The difference between then and now is that the 1930s Hooverville residents were treated sympathetically by the public and, more importantly, by city officials.  In July, 1931, a judge suspended the sentences of 22 unemployed men sleeping in Central Park gave each one $2 out of his own pocket.  In September, 1932, 29 men were arrested "with apologies and good feelings on both sides in what the Parks Department described as Hoover Valley.

There is no indication that at any time did the authorities view the those unfortunate enough to be forced to live in these encampments as an enemy requiring confrontation by riot equipped police.
 How things change.

Perhaps the most famous Hooverville was the one that grew in Washington D.C. populated by men of the Bonus Expeditionary Army.  In May, 1924, Congress overrode a veto by President Calvin Coolidge and enacted the World War Adjusted Compensation Act which granted each veteran a dollar for each day of domestic service and $1.25 for each day of overseas service.  A small amount, $50, was paid immediately with rest deferred to be paid in 1945.  By the spring of 1932 about 43,000 marchers, 17,000 mostly out of work World War I veterans, their families and affiliated groups had gathered in Washington DC to demand early payment of the bonus.

Data section ->
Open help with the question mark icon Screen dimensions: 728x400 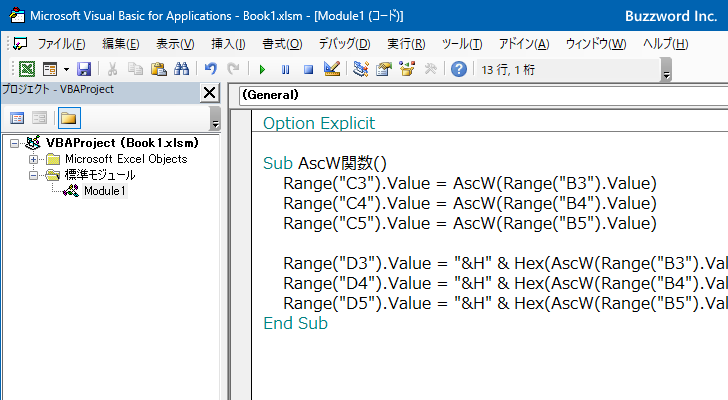458,69
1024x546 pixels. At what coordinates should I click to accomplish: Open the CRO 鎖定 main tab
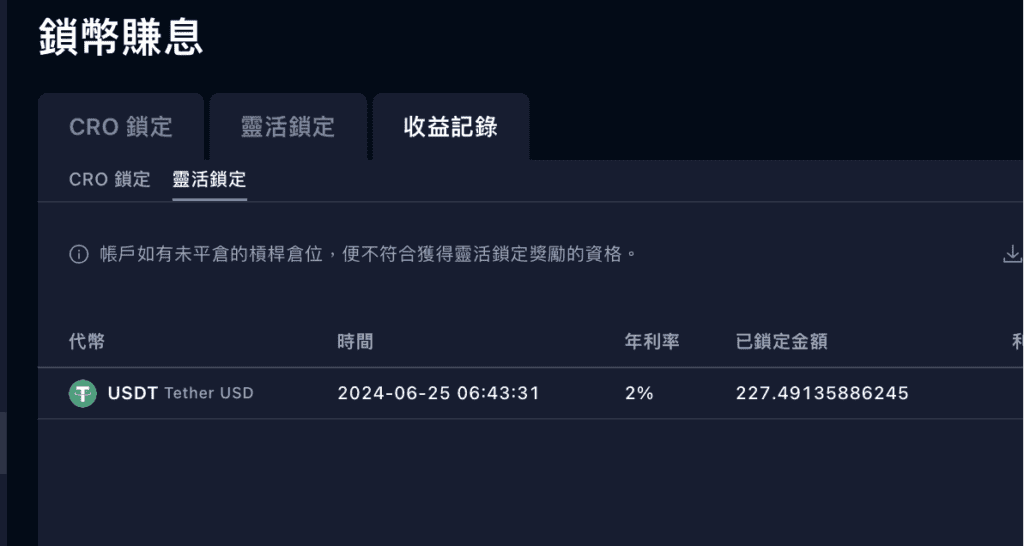pos(121,127)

Required work -> Summarize the Hooverville text in two sentences. Work only from the Hooverville text, not from the lines.

Response below -> In the 1930s, Hooverville residents were treated sympathetically by the public and city officials; in July 1931, for example, a judge suspended the sentences of 22 unemployed men sleeping in Central Park and gave each $2 of his own money. Perhaps the most famous Hooverville grew in Washington, D.C., where by the spring of 1932 about 43,000 marchers, 17,000 of them mostly out-of-work World War I veterans, had gathered to demand early payment of a bonus that a 1924 act had deferred until 1945.